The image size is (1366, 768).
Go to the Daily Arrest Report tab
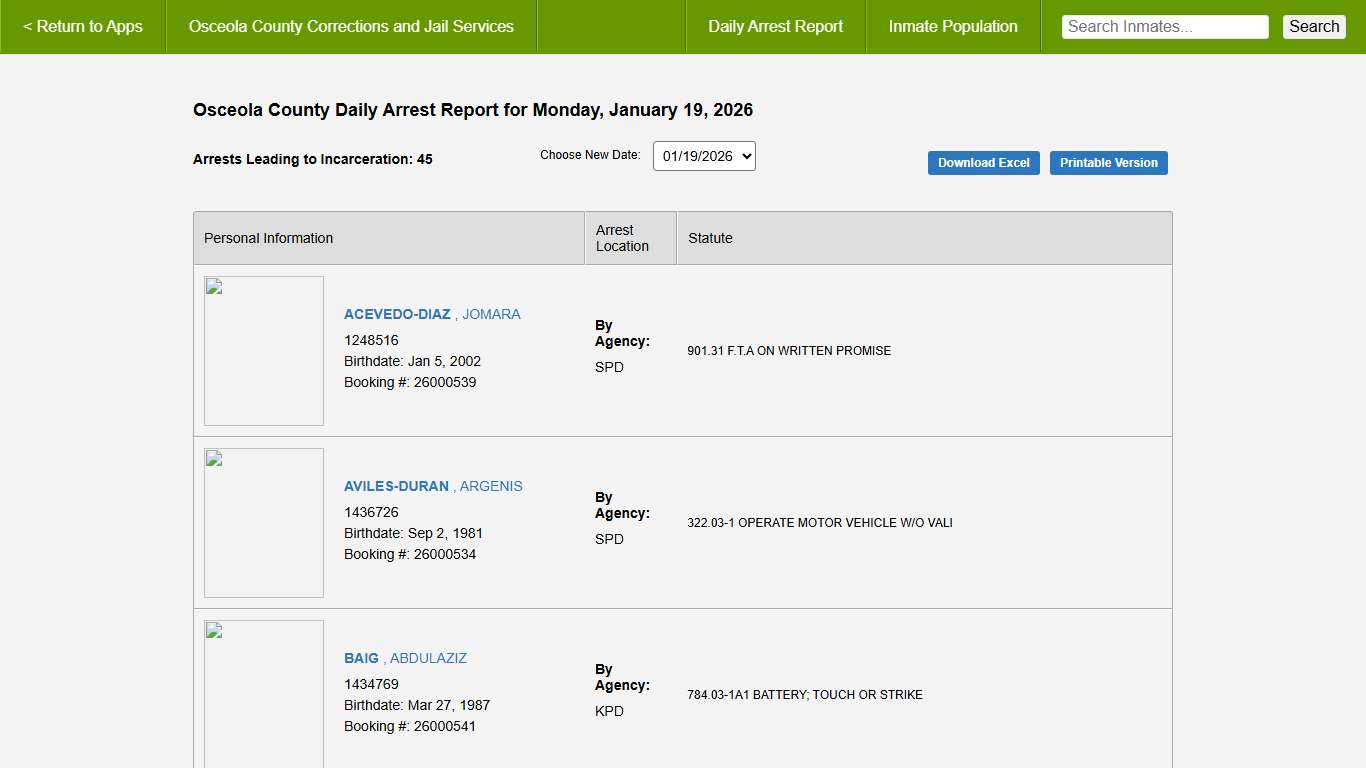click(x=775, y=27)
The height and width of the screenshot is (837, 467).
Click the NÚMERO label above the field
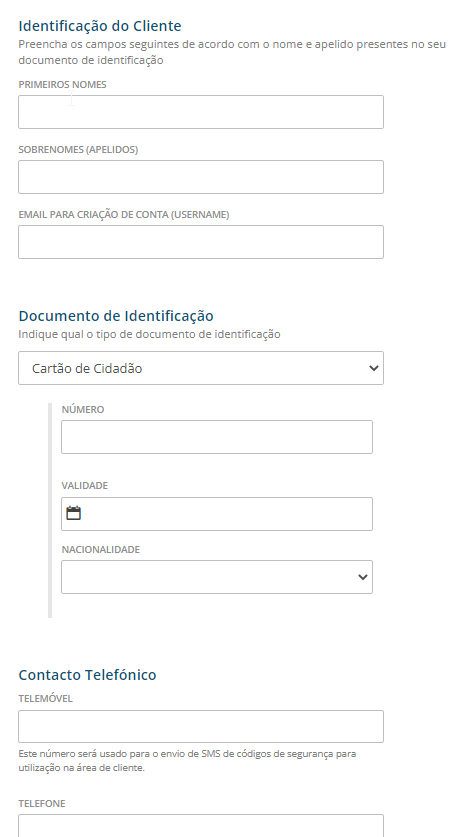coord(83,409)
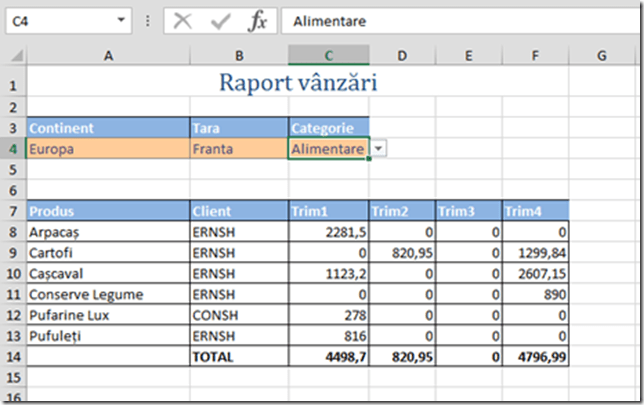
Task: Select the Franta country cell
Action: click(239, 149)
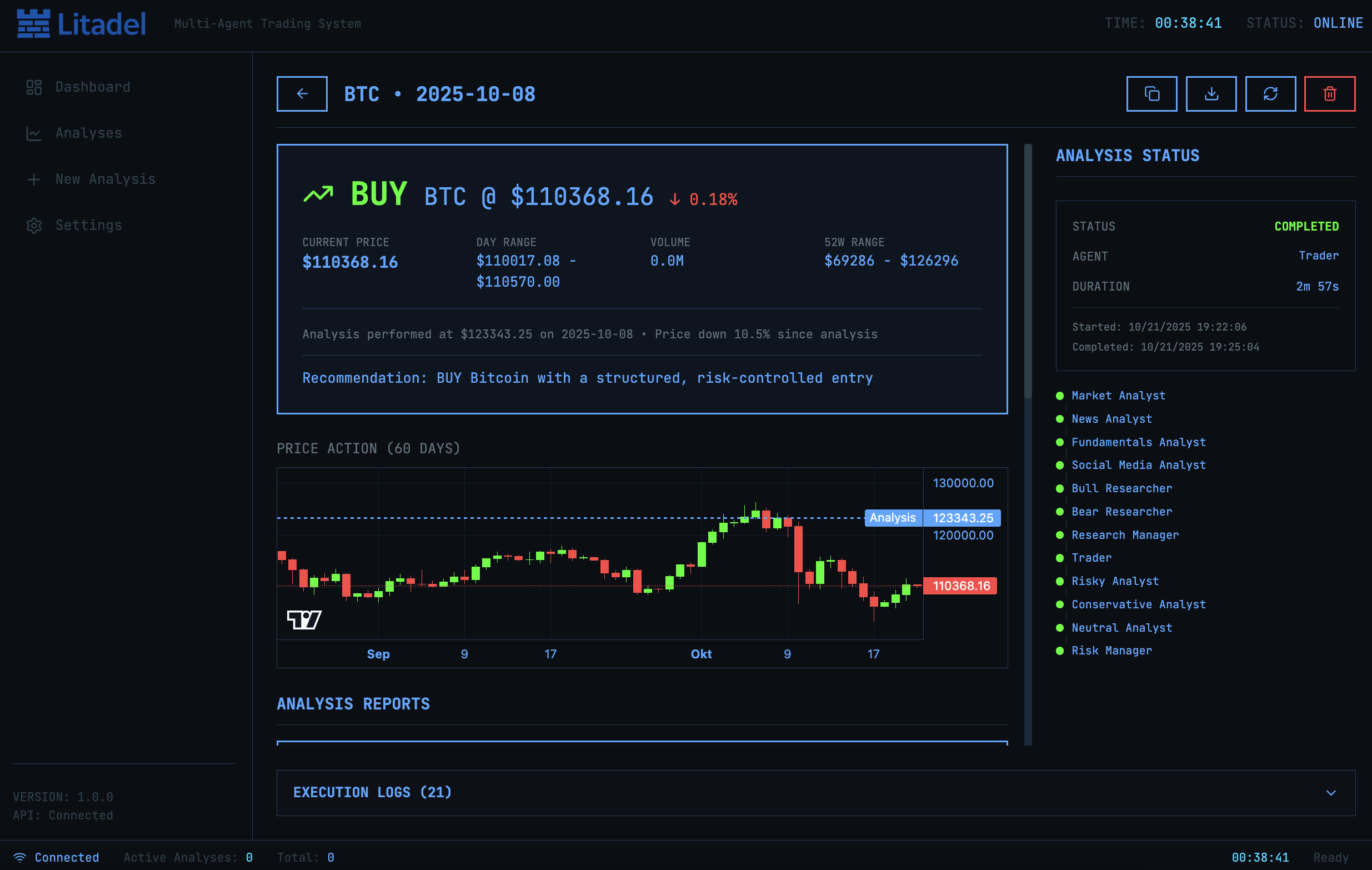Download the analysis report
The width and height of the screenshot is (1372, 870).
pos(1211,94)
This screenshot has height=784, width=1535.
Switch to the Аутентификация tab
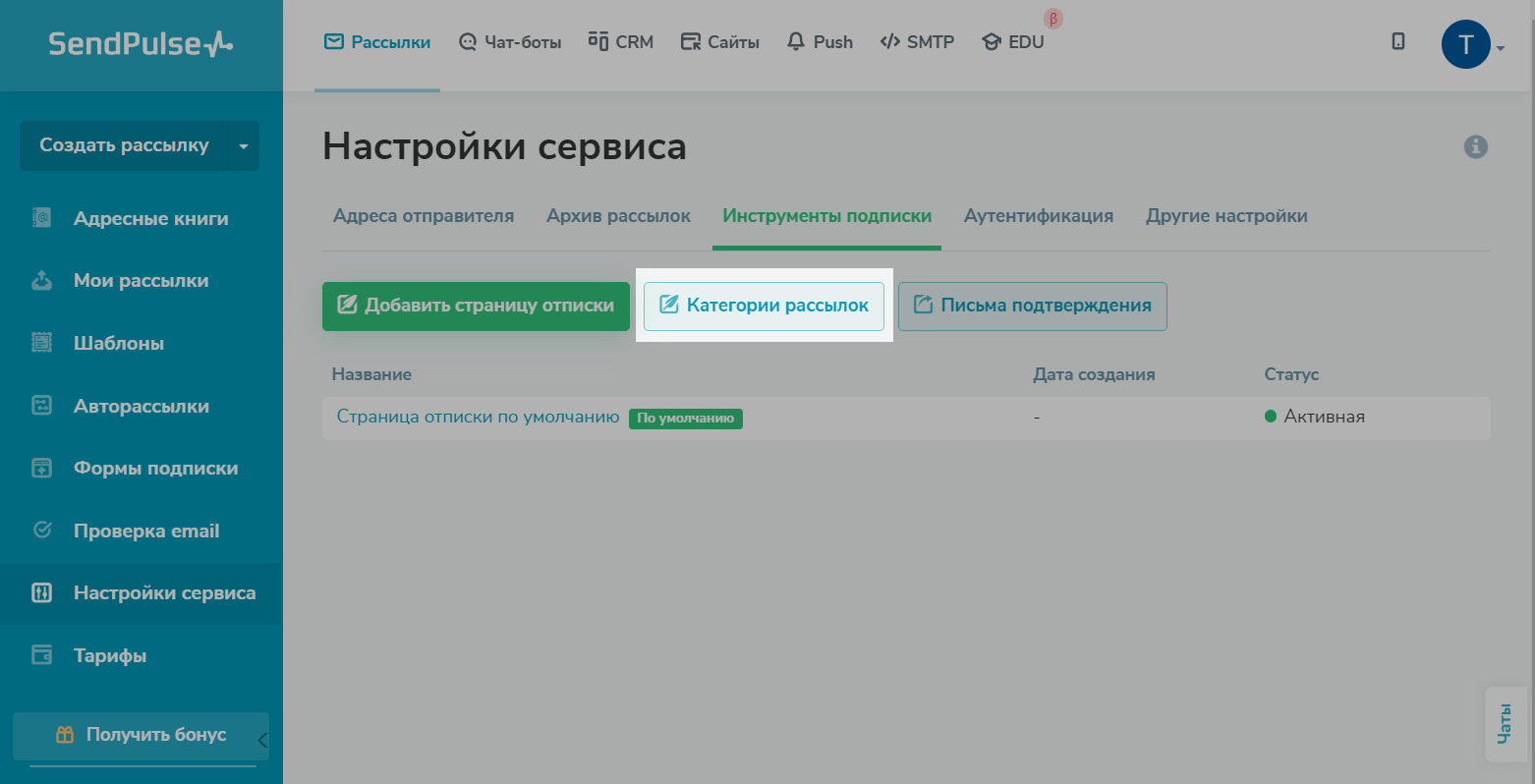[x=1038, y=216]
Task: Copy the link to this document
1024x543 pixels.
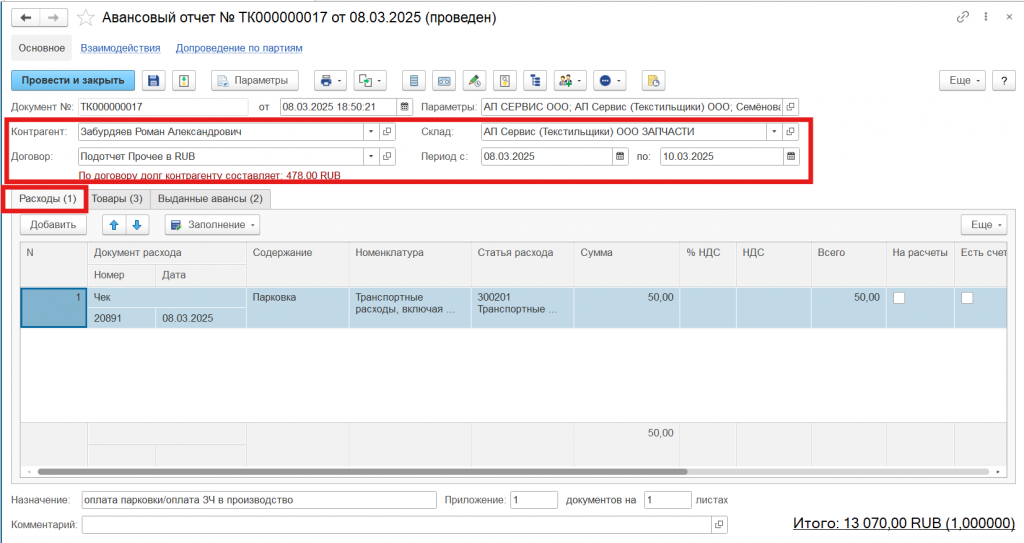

Prompt: If a record contains a picture, leave the picture out; repeat the record itself exactly.

Output:
The image size is (1366, 768).
Go to the Daily Arrest Report tab
click(x=775, y=27)
The height and width of the screenshot is (837, 467).
Click the NÚMERO label above the field
coord(83,409)
Task: Select the Franta country cell
Action: click(239, 149)
Download the analysis report
The width and height of the screenshot is (1372, 870).
pos(1211,94)
This screenshot has height=784, width=1535.
Switch to the Аутентификация tab
[x=1038, y=216]
Task: Copy the link to this document
1024x543 pixels.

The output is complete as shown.